• Passage:
────────

4 Data Description
In this section, we focus on how to organize, summarize, and describe data.
The goal of data description is to understand the main features of a data set before developing probability models or performing statistical inference.
We will use the simulated school data throughout this section.
Describing data is an essential first step in statistical analysis. Before building models or making formal inferences, we want to understand what the observed data look like, where the values tend to be concentrated, how much variability is present, and whether there are any unusual patterns that deserve attention.
4.1 Descriptive Statistics
Definition 4.1 (Descriptive Statistics) Descriptive statistics are methods used to organize, summarize, and describe the main features of a data set.
Descriptive statistics help us answer questions such as:
- What values are typical?
- How much variability is present?
- Are there unusual observations?
- How are values distributed?
At this stage, the goal is to describe the observed data, not to make conclusions beyond the data set.
Descriptive statistics include both graphical summaries, such as bar plots and histograms, and numerical summaries, such as the mean, median, and standard deviation. Each summary highlights a different aspect of the data, so in practice we often use several summaries together.
4.2 The Simulated School Data
For this section we will simulate a data set for student performance in math and verbal tests accross 10 schools. For each student we will include the following variables:
Variables:
- Student ID
- Student School
- Student Grade
- Student Age
- Income Level
- Education Level Parents
- Math Score
- Verbal Score
# Data Simulation
set.seed(2026)
# Simulation Parameters
numSch <- 10
namSch <- paste0("School ", 1:numSch)
numGra <- 9
numStuGra <- 100
numStu <- numSch * numGra * numStuGra
minScoMat <- 0
maxScoMat <- 800
minScoVer <- 0
maxScoVer <- 800
namIncLev <- c("Low", "Middle", "High")
namEduPar <- c("No Highschool", "Highschool", "College", "Graduate School")
# Student School
sch <- sample(namSch, size = numStu, replace = TRUE)
gra <- sample(1:numGra, size = numStu, replace = TRUE)
age <- round(gra + 5 + runif(n =numStu, min = -0.6, max = 0.6))
incLev <- sample(namIncLev, size = numStu, replace = TRUE, prob = c(0.3, 0.6, 0.1))
eduPar <- sample(namEduPar, size = numStu, replace = TRUE)
# Simulate Scores
matSco <- numeric(length = numStu)
verSco <- numeric(length = numStu)
numSel <- c()
for(i in 1:numSch){
# School Performance Level
schPer <- runif(n = 1, min = 0, max = 1)

────────

• Set tasks:
(a) Summarize the data description section in two sentences.
(b) Using the data description section, answer these questions:
(i) Which two kinds of summaries do descriptive statistics include?
(ii) What value is passed to set.seed in the simulation code?
(iii) What probabilities are assigned to the Low, Middle, and High income levels?
The items that come next are taken from a separate source and are unrelated to the data description section.

────────

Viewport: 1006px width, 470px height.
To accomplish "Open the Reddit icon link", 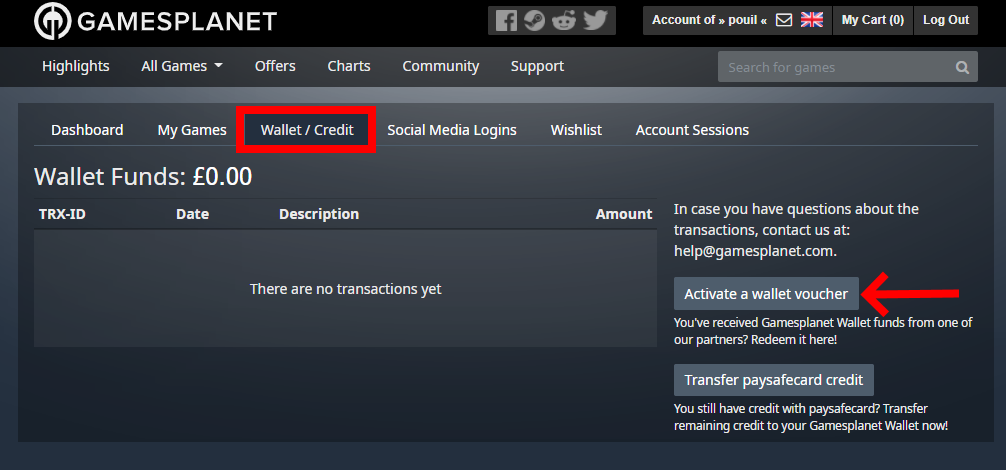I will pyautogui.click(x=564, y=20).
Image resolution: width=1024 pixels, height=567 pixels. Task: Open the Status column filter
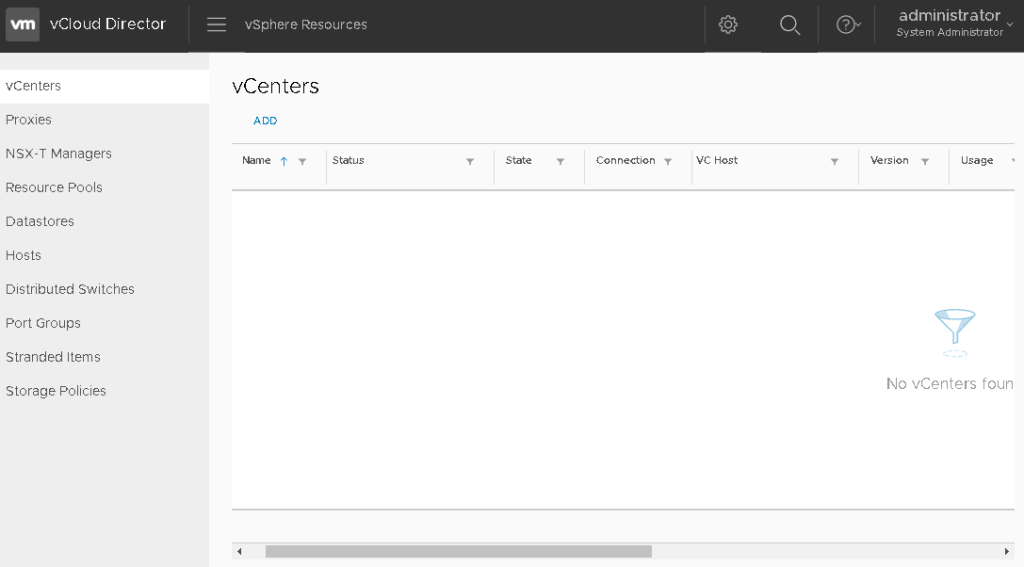[470, 161]

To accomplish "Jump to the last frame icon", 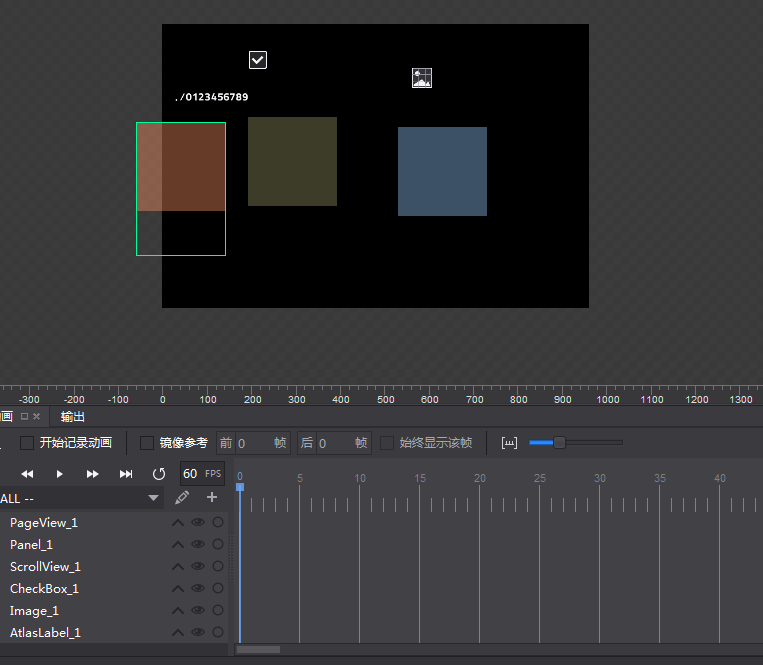I will click(126, 474).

────────

• Task-by-task results:
(a) Describing data means organizing, summarizing, and describing the main features of a data set, and it is an essential first step before building models or making formal inferences. Descriptive statistics include graphical summaries such as bar plots and histograms and numerical summaries such as the mean, median, and standard deviation, and the section applies them to simulated data on student performance in math and verbal tests across 10 schools.

(b)
(i) Graphical summaries and numerical summaries.
(ii) 2026.
(iii) 0.3 for Low, 0.6 for Middle, and 0.1 for High.